Safety & Handling
2018 Study done on safety issues with containers using super sacks.
Even with the best employee training and the best equipment for storing, moving and unloading powdered chemicals and plastics the process of handling multiple smaller bags such as super sacks will always have one big disadvantage in comparison to handling the same materials in lined containers: The Law of Averages.
Everything that can possibly and reasonably happen can be expressed as a probability. And the probability of an accident occurring when powdered chemicals and plastics are unloaded is not zero. As a result, since the probability of an accident occurring during unloading is greater than zero---if enough containers are unloaded then sooner or later an accident is likely to occur.
The expected number of accidents that might occur during unloading can be expressed as:
- P (probability of an accident during unloading) X N (number of times unloading)
- Using the example of 10 million lbs. (4,536 tons) of product unloaded per year:
- Lined Containers containing 20 metric tons each = N = 227 times unloading per year
- Containers containing 20 1-ton super sacks each = N = 4,536 times unloading per year
Note: Unloading is defined as each container or super sack, regardless of weight, that is unloaded.
Using the above example, unloading the same 10 million lbs. (4,536 tons) per year in super sacks instead of lined containers means the chances of an accident using super sacks is 20 times higher than it has to be if a lined container unloading system can be used in place of super sacks.
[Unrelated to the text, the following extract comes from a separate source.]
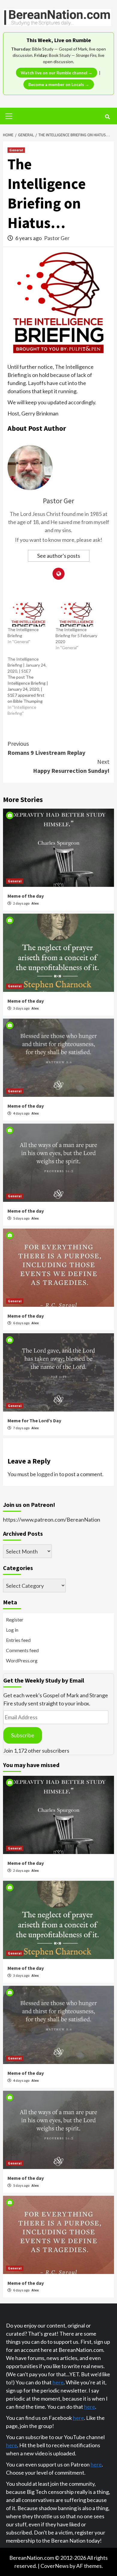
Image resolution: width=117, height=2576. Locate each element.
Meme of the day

Using the remote control included with the container unloader, the entire unloading process can be safely completed by a single operator - thereby minimizing labor costs. For those companies who need to unload their material slowly or at a certain time in the future, full containers can be stored on the container unloader and unloaded when necessary.
But the chances of an accident occurring when unloading super sacks is even higher than just the larger number of containers (as super sacks) being unloaded. Accidents with super sacks can occur due to these and other failures of super sack selection, employee training, loading or unloading performance or unloading equipment suitability:
- Improper filling of super sacks at origin
- Improper use of super sacks not designed to carry hazardous powders
- Overloaded super sacks bursting without notice in the container, in the warehouse or during movement of super sacks
- Improper super sack closures or improper use of closures leading to accidental opening of supersacks in the container, in the warehouse or during movement of super sacks
- Employee fingers getting tangled and injured in super sack closures or handling loops
- Improper training of warehouse handling employees and unloaders
- Improper unloading equipment, including forklifts and bag suspension equipment
- Improper ventilation systems and protective equipment for employees in enclosed areas
- Improper cleaning and sanitation in and around unloading areas
- Super sacks shifting and falling in warehouse storage areas
- Employee falls or strains while reaching for or re-arranging stacked super sacksSuper sacks tearing or bursting in the container or in the warehouse
Unloading of a lined container is safer because there are fewer places where things can go wrong:
- Lined containers eliminate the dangers of stacked super sacks in the warehouse falling, shifting or breaking
- There are fewer types of employees to train (unloaders only instead of unloaders and warehouse personnel)
- Unloading is quicker, which reduces the chances of employee inattention causing accidents.
The American International Inc. system is specifically designed for unloading lined containers, while forklift tines and unloading systems for super sacks often have to be modified from standard designs in order to perform safely.
The Costs of Unloading Accidents
- The highest responsibility of any company is to make sure that its employees have a safe work environment. No one wants to see an employee injured or worse. But there are also other practical cost considerations:
- In the United States employee injuries reduce productivity due to lost-time accidents
- U.S. employers’ worker’s compensation insurance rates increase with the number of accidents at a company
- And the federal agency responsible for worker safety in the U.S., OSHA (the Occupational Safety and Health Administration,) can cause unsafe companies to pay financial penalties or even refer them to the courts for criminal prosecution in cases of accidents or death that they consider to be the result of gross negligence
Though workplace safety and insurance regulations vary from country to country, most countries have safety regulators that can financially penalize unsafe companies or refer unsafe companies, responsible employees or owners to the courts for criminal prosecution.